[Records for the exercise]:
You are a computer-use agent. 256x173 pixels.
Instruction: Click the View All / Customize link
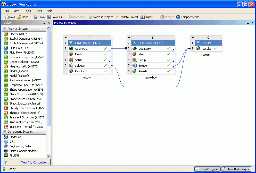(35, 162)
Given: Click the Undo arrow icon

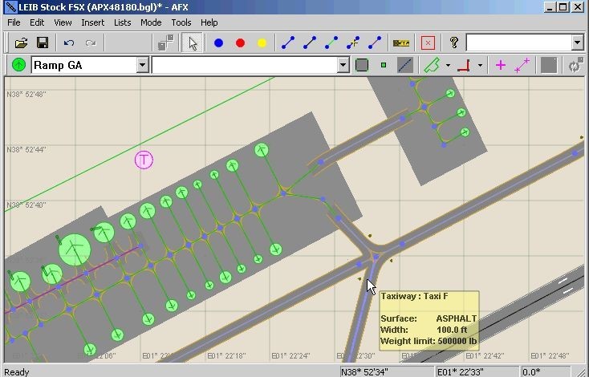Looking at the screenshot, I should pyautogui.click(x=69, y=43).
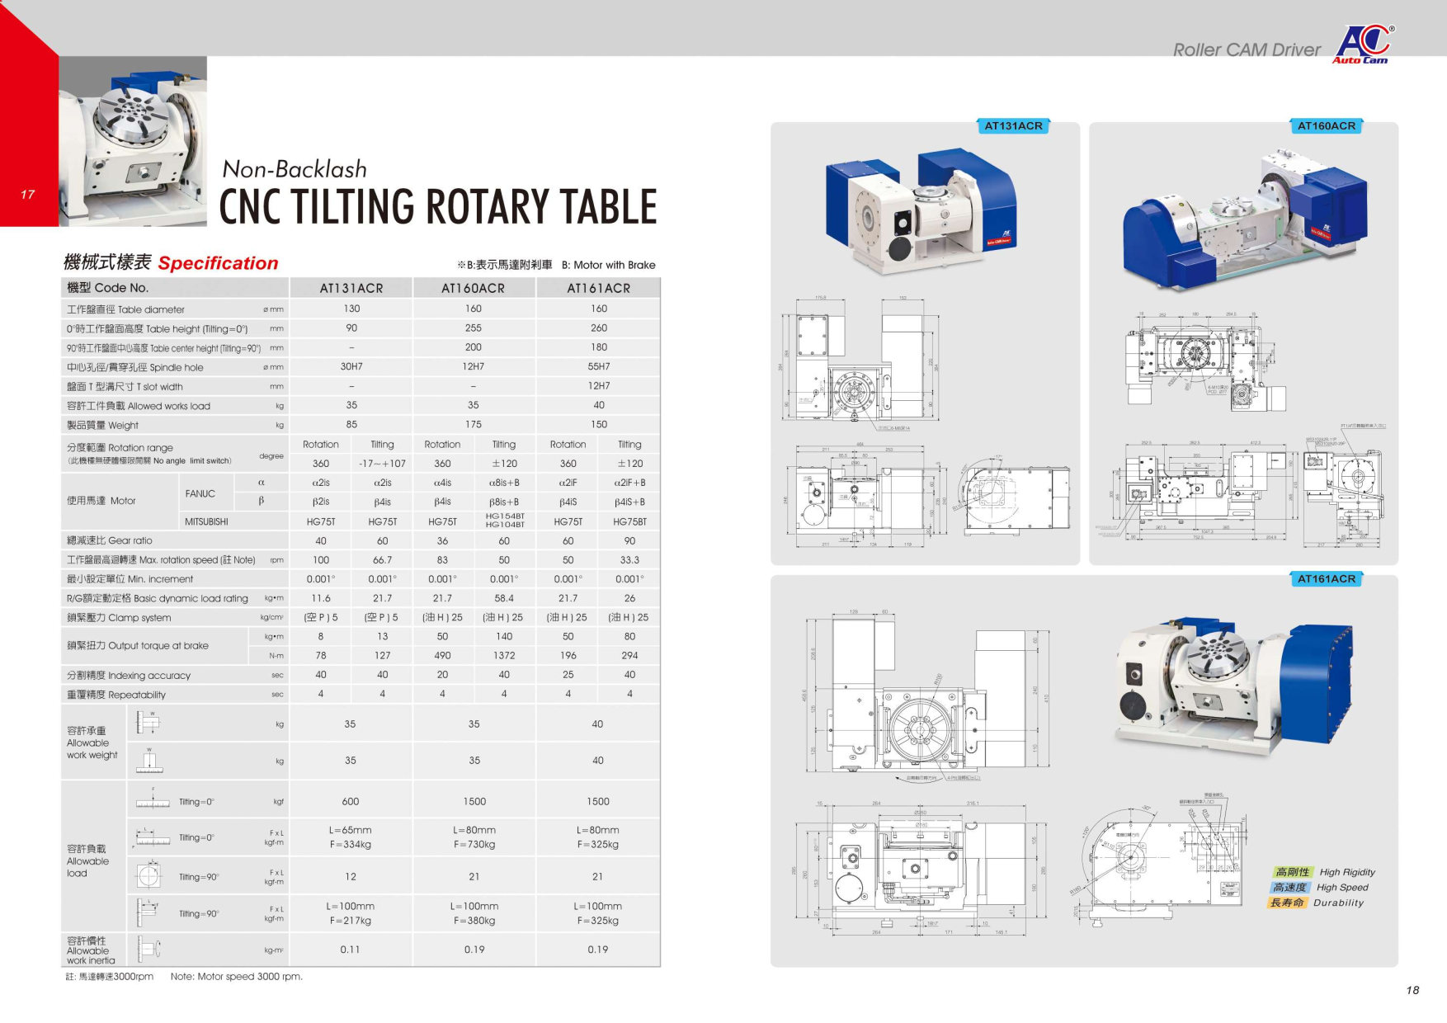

[Objective]: Reproduce every entry above word for word, leaving out the pictures.

[Result of the exercise]:
You are a computer-use agent. 256x173 pixels.
Instruction: Click the View All / Customize link
(35, 162)
Given: Click the Undo arrow icon

Looking at the screenshot, I should pyautogui.click(x=69, y=43).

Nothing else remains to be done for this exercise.